Required work
Write each line word for word, from the line that contains "Instruction: Click the" through the last line of the material below.

**** Records to use ****

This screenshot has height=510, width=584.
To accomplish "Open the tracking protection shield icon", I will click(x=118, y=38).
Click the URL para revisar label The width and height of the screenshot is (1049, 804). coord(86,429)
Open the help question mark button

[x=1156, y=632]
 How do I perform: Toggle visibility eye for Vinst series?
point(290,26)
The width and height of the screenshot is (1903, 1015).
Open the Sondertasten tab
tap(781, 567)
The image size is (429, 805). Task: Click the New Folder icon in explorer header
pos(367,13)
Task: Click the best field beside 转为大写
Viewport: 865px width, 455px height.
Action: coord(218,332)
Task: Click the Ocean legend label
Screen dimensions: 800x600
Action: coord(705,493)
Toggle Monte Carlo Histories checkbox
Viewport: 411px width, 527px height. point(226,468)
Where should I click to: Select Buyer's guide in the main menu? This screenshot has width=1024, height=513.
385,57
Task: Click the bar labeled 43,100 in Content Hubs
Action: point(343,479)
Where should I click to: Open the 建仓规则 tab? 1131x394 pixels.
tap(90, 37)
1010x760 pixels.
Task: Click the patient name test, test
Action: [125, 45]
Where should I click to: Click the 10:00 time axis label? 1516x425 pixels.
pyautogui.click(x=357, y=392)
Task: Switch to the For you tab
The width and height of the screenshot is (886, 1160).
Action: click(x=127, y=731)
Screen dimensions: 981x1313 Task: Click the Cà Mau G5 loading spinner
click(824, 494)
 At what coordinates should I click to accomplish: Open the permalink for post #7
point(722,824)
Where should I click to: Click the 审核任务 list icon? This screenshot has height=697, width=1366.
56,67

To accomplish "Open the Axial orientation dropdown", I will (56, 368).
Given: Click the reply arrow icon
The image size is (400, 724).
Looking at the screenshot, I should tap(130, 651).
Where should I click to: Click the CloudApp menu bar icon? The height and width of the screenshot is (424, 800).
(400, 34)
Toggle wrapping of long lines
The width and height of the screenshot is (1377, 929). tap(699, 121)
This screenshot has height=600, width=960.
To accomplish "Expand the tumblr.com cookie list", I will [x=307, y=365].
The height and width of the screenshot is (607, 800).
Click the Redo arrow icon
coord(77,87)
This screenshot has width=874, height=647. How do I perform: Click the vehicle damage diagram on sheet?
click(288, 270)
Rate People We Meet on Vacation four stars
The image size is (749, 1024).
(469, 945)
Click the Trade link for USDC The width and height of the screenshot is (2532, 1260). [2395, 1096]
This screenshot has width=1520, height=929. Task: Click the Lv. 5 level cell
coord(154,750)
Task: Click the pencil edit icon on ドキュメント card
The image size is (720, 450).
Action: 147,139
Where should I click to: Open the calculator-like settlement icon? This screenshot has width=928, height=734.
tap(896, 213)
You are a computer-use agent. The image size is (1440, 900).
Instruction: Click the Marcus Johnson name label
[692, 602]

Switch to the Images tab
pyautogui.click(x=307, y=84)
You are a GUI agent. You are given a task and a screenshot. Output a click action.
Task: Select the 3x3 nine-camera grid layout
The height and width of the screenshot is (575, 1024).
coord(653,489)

****

Task answer
Instruction: Click the Marcus Johnson name label
[692, 602]

Switch to the Images tab
pyautogui.click(x=307, y=84)
You are a GUI agent. You are given a task and a screenshot. Output a click action.
Task: Select the 3x3 nine-camera grid layout
The height and width of the screenshot is (575, 1024).
coord(653,489)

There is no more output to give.